● **What you should do**
Check each line of the records below and collect those holding "Roulottes".

● **Source data**
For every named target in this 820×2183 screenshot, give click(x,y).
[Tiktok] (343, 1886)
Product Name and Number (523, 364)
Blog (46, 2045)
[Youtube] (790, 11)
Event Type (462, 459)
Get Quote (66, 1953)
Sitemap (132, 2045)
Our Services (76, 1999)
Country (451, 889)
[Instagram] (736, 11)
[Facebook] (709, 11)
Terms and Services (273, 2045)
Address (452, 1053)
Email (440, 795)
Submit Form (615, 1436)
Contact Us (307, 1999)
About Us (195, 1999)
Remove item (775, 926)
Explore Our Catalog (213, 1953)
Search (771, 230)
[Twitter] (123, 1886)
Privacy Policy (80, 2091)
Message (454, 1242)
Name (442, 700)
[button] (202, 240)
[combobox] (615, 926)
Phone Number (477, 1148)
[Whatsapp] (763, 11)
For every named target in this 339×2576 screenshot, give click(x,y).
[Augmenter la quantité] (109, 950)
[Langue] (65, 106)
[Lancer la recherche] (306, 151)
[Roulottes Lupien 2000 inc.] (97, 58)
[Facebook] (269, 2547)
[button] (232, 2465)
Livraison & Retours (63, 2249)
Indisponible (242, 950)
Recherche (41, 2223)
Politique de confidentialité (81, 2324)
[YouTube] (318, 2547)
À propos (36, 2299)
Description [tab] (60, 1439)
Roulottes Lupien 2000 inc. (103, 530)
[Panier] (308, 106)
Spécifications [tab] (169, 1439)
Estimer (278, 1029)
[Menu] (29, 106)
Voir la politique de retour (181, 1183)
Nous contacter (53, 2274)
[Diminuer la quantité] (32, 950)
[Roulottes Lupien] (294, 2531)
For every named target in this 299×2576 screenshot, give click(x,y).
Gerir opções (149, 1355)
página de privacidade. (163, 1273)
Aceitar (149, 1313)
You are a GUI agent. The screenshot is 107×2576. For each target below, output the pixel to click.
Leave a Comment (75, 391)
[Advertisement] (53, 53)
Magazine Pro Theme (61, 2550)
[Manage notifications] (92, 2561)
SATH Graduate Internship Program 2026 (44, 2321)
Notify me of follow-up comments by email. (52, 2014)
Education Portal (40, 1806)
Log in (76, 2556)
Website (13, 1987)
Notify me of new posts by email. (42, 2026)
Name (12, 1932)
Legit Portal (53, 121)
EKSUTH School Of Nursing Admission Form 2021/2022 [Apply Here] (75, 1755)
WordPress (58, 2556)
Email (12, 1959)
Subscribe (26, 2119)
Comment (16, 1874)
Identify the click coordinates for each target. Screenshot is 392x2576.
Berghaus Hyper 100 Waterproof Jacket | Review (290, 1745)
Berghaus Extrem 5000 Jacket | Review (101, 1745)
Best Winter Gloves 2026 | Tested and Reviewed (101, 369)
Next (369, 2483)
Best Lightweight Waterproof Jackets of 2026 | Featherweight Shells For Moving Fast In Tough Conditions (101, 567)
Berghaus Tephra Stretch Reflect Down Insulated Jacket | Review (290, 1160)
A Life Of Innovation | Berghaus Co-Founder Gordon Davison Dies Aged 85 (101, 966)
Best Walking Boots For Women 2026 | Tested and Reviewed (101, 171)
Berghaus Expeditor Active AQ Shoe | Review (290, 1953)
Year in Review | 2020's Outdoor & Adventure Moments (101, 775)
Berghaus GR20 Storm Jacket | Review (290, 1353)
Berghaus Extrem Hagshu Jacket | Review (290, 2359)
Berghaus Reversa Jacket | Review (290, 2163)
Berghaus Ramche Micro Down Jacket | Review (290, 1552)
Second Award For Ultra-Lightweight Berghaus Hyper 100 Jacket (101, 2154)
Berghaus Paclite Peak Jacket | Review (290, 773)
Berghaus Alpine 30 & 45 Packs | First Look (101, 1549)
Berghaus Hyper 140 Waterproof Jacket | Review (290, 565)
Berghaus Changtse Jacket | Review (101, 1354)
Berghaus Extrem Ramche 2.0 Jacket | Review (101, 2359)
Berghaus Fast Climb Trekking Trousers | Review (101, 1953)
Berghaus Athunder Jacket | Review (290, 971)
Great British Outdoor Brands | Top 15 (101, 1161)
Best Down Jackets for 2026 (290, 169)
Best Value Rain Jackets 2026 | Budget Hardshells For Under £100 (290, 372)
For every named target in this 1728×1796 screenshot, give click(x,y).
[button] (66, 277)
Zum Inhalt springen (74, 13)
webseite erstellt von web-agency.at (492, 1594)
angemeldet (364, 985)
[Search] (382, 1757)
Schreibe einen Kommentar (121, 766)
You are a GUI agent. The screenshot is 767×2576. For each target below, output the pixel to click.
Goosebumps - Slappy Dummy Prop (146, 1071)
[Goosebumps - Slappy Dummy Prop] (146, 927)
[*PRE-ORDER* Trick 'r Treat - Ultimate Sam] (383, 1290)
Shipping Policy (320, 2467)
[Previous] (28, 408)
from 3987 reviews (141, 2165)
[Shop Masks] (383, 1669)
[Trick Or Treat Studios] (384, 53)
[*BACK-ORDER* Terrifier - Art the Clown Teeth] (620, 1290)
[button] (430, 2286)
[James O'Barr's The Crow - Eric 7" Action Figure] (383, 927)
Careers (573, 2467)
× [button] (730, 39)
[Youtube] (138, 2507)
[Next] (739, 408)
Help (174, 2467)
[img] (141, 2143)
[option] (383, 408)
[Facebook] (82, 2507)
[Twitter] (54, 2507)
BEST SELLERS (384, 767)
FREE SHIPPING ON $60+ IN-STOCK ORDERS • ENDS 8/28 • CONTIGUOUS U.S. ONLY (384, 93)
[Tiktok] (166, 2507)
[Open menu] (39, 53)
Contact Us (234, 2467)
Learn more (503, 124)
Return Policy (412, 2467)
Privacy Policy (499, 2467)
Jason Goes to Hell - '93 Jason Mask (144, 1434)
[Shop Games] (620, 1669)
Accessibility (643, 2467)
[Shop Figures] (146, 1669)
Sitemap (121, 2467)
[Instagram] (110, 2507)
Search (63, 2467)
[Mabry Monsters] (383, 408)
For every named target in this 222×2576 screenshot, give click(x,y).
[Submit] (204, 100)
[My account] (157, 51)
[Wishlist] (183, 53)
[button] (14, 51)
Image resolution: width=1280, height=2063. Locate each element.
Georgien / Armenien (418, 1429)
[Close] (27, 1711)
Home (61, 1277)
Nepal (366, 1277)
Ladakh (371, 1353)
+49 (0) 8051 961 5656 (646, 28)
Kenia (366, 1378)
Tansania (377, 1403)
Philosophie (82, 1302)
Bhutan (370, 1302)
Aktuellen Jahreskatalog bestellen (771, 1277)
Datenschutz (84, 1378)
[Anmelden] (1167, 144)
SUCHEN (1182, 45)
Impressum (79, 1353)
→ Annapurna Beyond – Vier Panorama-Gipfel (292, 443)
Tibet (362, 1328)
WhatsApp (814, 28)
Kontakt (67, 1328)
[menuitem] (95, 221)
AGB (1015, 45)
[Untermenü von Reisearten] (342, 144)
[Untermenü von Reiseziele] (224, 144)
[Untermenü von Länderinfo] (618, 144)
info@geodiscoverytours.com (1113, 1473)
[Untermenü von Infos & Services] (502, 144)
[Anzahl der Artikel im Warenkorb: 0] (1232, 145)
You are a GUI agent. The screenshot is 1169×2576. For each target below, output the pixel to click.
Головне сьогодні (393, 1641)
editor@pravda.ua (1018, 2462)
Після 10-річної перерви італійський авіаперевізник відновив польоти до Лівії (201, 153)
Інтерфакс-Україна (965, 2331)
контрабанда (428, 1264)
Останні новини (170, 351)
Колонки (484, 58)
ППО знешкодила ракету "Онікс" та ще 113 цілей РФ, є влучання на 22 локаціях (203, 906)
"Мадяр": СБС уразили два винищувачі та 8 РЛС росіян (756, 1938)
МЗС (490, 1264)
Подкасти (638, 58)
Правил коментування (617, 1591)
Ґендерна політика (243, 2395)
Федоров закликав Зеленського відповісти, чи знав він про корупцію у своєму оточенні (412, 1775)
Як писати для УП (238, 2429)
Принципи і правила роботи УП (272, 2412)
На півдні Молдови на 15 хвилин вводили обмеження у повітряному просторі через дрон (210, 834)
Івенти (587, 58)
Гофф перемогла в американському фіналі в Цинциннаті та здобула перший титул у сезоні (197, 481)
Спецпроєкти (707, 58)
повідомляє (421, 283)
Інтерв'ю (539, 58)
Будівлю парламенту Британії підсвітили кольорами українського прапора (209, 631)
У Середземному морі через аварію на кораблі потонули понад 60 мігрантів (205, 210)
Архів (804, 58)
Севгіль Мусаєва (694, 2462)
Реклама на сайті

● **Result of the exercise**
[Roulottes Lupien 2000 inc.] (97, 58)
Roulottes Lupien 2000 inc. (103, 530)
[Roulottes Lupien] (294, 2531)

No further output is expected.